Only Burnley, before Coventry, had beaten Carrick’s Boro at the Riverside.

Burnley aside, Boro have been the Championship’s best team for much of the second half of the season. But they lost some of their rhythm in the final weeks of the campaign and the well-organised Sky Blues prevented the home side from returning to their free-flowing best. Mark Robins’ side did a job on Boro.

This has been a quite brilliant season and it’s the closest Boro have come to a Premier League return since departing the top flight in 2017. There are so many positives to build on and they undoubtedly have the right man in charge. Boro can refresh and come back stronger next season. But for now, there’s raw pain at a missed opportunity.
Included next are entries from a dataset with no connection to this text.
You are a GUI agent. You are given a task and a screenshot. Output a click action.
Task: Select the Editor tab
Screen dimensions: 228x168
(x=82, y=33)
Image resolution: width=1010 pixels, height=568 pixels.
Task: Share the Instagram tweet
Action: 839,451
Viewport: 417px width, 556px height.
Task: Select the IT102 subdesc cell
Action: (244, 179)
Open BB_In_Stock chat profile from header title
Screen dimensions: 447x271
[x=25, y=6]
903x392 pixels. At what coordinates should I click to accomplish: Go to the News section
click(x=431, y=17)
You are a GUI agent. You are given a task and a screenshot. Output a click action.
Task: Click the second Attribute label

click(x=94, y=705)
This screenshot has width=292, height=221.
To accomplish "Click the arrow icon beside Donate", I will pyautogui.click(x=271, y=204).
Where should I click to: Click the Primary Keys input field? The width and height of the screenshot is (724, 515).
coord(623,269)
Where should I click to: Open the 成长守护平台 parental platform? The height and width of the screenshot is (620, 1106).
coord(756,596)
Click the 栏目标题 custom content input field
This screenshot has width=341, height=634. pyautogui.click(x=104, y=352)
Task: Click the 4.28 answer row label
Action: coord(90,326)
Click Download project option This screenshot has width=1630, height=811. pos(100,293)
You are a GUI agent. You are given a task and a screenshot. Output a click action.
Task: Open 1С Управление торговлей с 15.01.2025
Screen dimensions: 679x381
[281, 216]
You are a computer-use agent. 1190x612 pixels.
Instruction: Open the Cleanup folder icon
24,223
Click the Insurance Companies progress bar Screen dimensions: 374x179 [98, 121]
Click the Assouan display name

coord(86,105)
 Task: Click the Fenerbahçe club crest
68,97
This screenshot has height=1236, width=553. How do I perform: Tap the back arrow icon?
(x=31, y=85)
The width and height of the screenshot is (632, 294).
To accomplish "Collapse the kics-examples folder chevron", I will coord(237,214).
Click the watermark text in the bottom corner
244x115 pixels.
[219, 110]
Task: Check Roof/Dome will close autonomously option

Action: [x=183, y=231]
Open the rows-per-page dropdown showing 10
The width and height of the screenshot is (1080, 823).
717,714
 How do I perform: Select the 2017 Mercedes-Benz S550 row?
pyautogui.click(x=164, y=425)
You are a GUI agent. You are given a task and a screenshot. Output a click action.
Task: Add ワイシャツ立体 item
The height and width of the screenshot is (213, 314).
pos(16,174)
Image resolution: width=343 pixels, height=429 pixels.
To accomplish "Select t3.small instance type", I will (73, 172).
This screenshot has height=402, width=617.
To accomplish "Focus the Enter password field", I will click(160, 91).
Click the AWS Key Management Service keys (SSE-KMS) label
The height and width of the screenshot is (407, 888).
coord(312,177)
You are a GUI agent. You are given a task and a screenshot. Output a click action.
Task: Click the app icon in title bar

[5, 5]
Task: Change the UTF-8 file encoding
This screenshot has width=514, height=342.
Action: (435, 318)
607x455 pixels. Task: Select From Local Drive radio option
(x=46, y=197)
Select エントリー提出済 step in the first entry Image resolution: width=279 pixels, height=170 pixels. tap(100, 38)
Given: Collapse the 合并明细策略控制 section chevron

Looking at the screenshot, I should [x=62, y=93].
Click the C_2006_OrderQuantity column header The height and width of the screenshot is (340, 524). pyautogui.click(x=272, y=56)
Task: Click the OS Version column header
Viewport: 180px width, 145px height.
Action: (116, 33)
The Riverside crackled with anticipation on Wednesday night. Fan groups and club staff were at the stadium until late on Tuesday night in preparation. Flags were left on every seat and waved together in a powerful show of unity, “Oh Carrick said” belted out, a new twist on last season’s favourite.

In the build-up to the game, Darragh Lenihan told of his amazement at Boro’s “unbelievable” support this year and called on the supporters to play their part. Carrick said similar. The fans duly obliged.

And Boro responded early on. Marcus Forss, in for Isaiah Jones, had a shot after just 13 seconds. And it was Coventry who had kicked off. The Sky Blues had done a decent job of containing Ryan Giles in the first leg but after just four minutes he teased in a brilliant delivery that deserved a finishing touch.

Key for Boro was always going to be repeating their Sunday success in shackling Viktor Gyokeres, who hardly got a touch in the first leg. But the 21-goal Coventry dangerman was very nearly gifted an opener when a Tommy Smith back-pass was under-hit. Thankfully, Zack Steffen was aware and as quick as Richard Kilty out of his blocks to beat the striker to the loose ball.

Boro bossed the battle in the middle in the first leg which prompted Robins, who signed a new contract with the Sky Blues just hours before the game at the Riverside, to tweak his system and add an extra midfielder. It helped.

And so, unsurprisingly, it developed into a cagey, niggly affair. There were four first half yellow cards but the first effort on target didn’t come until the final second of the opening period, a Lenihan header easily saved.

Before then, openings had been hard to come by. Jamie Allen momentarily looked as though he was in on goal but Giles, Boro’s best in the first half, arrived in a flash to make a crucial interception. At the other end, Forss had a shot blocked.

It needed a moment, a hero.

And for Coventry, it should have been Jamie Allen. When Akpom was dispossessed on halfway, Boro looked to be in trouble. Gyokeres set Sheaf away down the left. He crossed for Allen, but with the goal gaping he miskicked his finish when it looked harder to miss.

Coventry looked the more likely, and the 2,000 away fans sensed as much. On 57 minutes, they were celebrating the opener.

Giles conceded possession with a sloppy pass just inside Boro’s half and the visitors took full advantage. Sheaf set Gyokeres away, who rounded Steffen but went wide and allowed Boro to get bodies back. It didn’t matter, Hamer picked up the loose ball and found the top corner with a sublime finish.

The Sky cameras cut to Aaron Ramsey in the stands, head in hands. How Carrick will have wished he had the Aston Villa loanee to call upon. He did have Jones to turn to, and the winger was immediately sent out to warm up.

Jones was introduced midway through the second half, alongside Barlaser and Dijksteel. The home side desperately needed a spark.

But they very nearly found themselves two behind when goalscorer Hamer came within inches of a second, his free-kick from 25 yards out rattling the crossbar.

Boro tried to move through the gears and created their best chance since the goal when a McGree shot was blocked inside the box after a Giles free-kick was only half cleared.

Matt Crooks was sent on in the hope he’d find another big moment. Moments later Archer had the ball in the net, but the flag went up. Eight minutes of added time offered hope, but it ended in heartbreak.